How big a hit is this to Ranbaxy's immediate and medium term valuations?
Sentiment was hit and the stock was down 6 per cent at one point in the trading day and all that because Ranbaxy could not launch generic Flomax in the US.
Ranbaxy failed to get a regulatory nod for launching a cheaper version of Astellas Pharma's Flomax, a drug used to treat an enlarged prostate gland.
Ranbaxy had got tentative approval from the USFDA in 2007 to launch the generic version of Flomax. It was supposed to enter the US market on March 2, 2010, 8 weeks before the patent expires in the US, thereby enjoying 8 weeks of exclusive sales of the drug.
Till last week, Ranbaxy was confident of the drug's US launch.
On February 25, 2010 Atul Sobti, CEO and MD of Ranbaxy said, "We don’t go into specific products on normal, broadly on the First-To-File. We've always maintained that we would do our best to derive the best value from our First-To-File and that’s what we would stay with on."

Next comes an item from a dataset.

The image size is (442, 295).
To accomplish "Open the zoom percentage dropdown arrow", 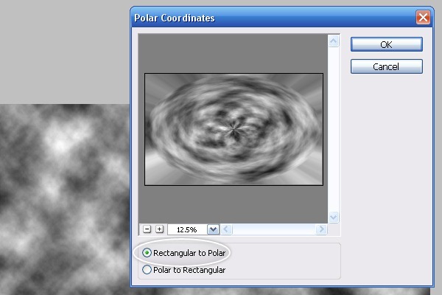I will [x=214, y=229].

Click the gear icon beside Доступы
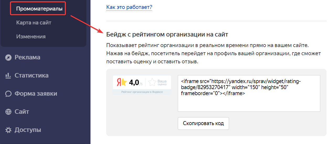pyautogui.click(x=8, y=130)
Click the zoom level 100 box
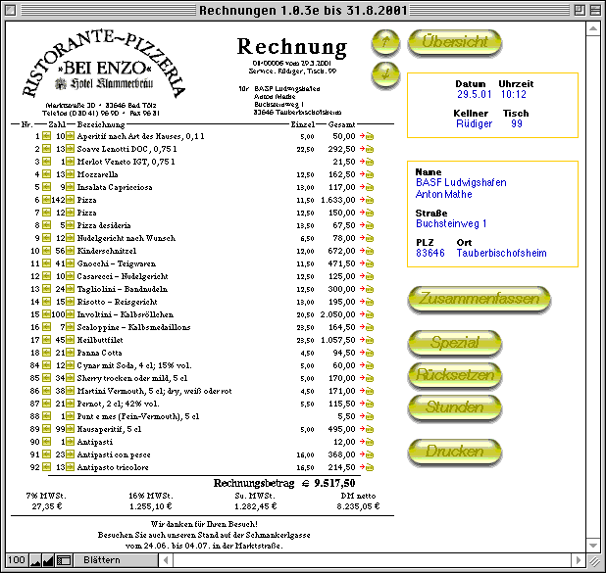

Now there are concerns within the analyst community, especially because the 8-week window would have translated into sales of between $50 to $60 million.
Raj Majumder, CEO of iMetanoia Financial Services, said, "Need to have some conviction in terms of the scale-up opportunity that there is. The generics market is going to get increasingly competitive."
Well, this is the second time that Ranbaxy has lost out on launching its products on time due to USFDA issues. Last year it was Imitrex and now Flomax, clearly an over $2 billion dollar lost opportunity.
With players such as Impax Labs launching their versions of Flomax ahead of Ranbaxy, chances of this drug providing an earnings boost to Ranbaxy has faded.